This all bodes exceedingly well for presumptive new manager Rafa Benítez, who is not at all thin-skinned, vain, transparently insecure, or eminently mockable. Benítez, who has has had an ugly falling out with nearly every owner he's ever worked for, will no doubt thrive in an environment where his every decision is questioned by millions of fans and journalists, and where players, because they're better-compensated and less dispensable than he, will ignore his instructions if they disagree with his thinking.

Rafa styles himself a strategic genius and a smooth handler of talent and journalists, and he is perhaps kind of one of those things. But if Rafa's history is any indication, there's a strong chance this relationship will end badly and swiftly. If Pérez's history is any indication—well, same outcome.

It's fun to have fun with Madrid because, under Pérez especially, they conduct themselves like fatuous rich folks from a scrapped Mark Twain tale that the author deemed too on-the-nose to publish. Real Madrid compete credibly for La Liga, the Champions League, and the Copa del Rey every season. They spend heedlessly each summer, filling gaps in their lineup with the very best players available, and then, seemingly just for the fuck of it, buy a couple more world-class talents they don't even need. And yet the egomaniacal plutocrats who run the club remain black holes of want; they insist upon unblemished excellence despite the fact that sports just don't work that way.

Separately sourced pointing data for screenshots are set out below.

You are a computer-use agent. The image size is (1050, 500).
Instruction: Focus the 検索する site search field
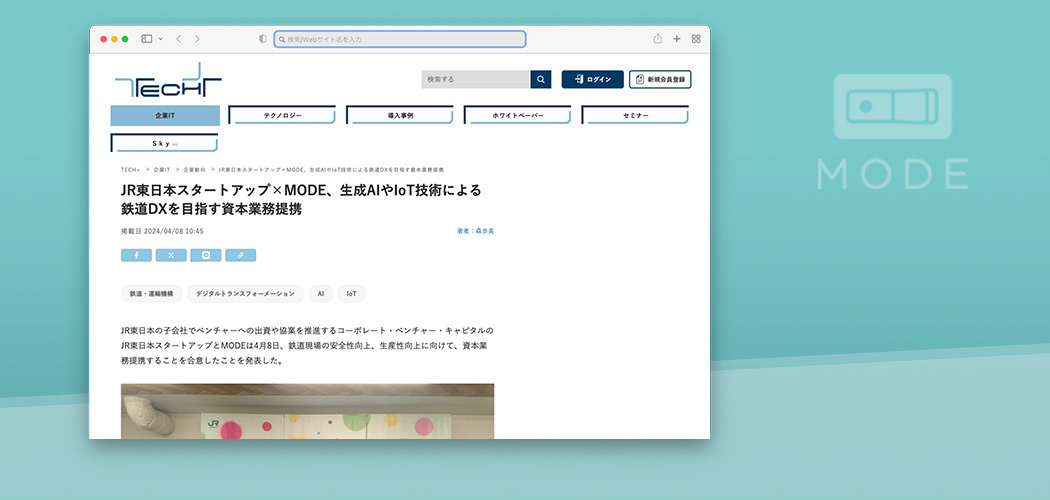[x=475, y=79]
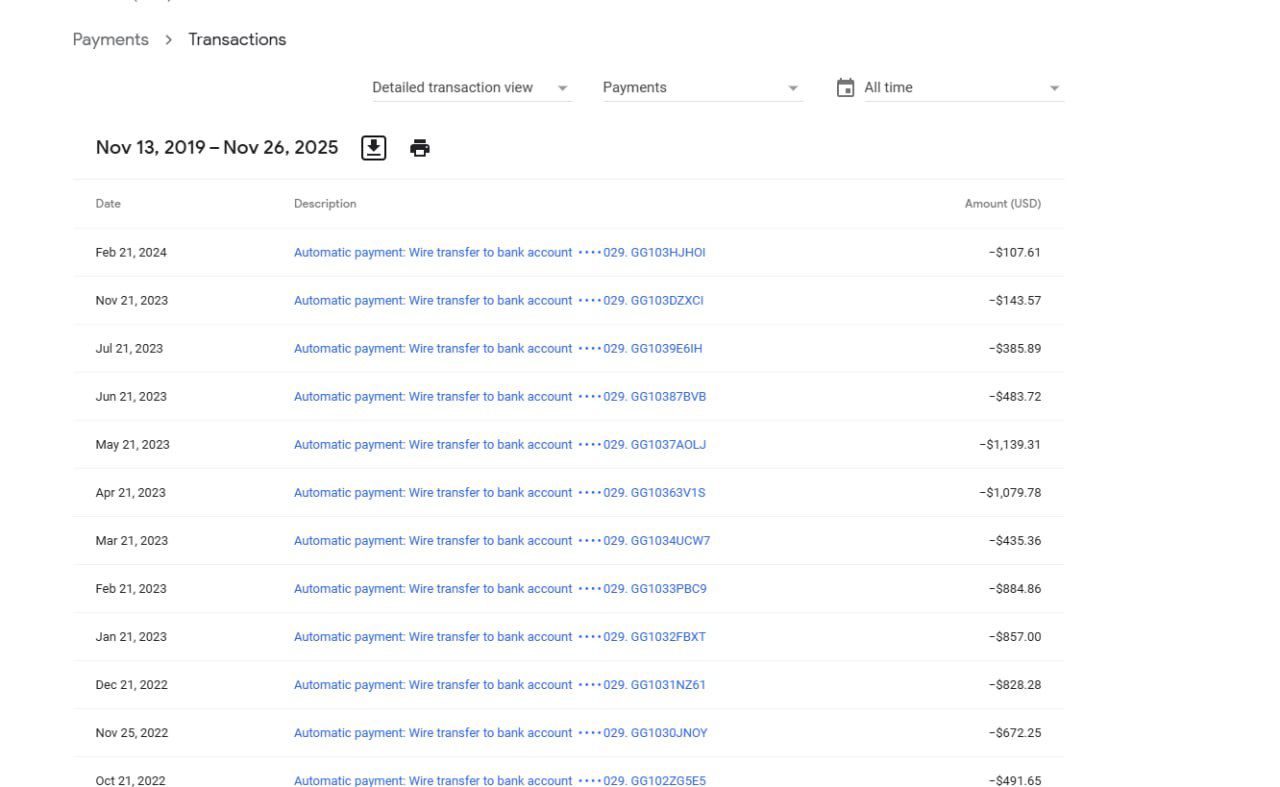Open Jun 21, 2023 payment GG10387BVB
1280x787 pixels.
pos(499,397)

Sometimes you have excellent players, and you lose. Sometimes your coach is doing a great job, and you lose. Pérez knows why he sacked a capable manager who had the trust and affection of the locker room. He ran Ancelotti out because of a few minor hiccups, and because hiccuping isn't permissible at Madrid, even if it's inevitable. Pérez owns everything a man could want, but spends his nights on a veranda the size of a Manhattan apartment, scolding the moon for not obeying his commands. He's a silly man, but he's the boss. The most irritating thing about rich kidults is what a wretched spectacle they make of playing with their toys.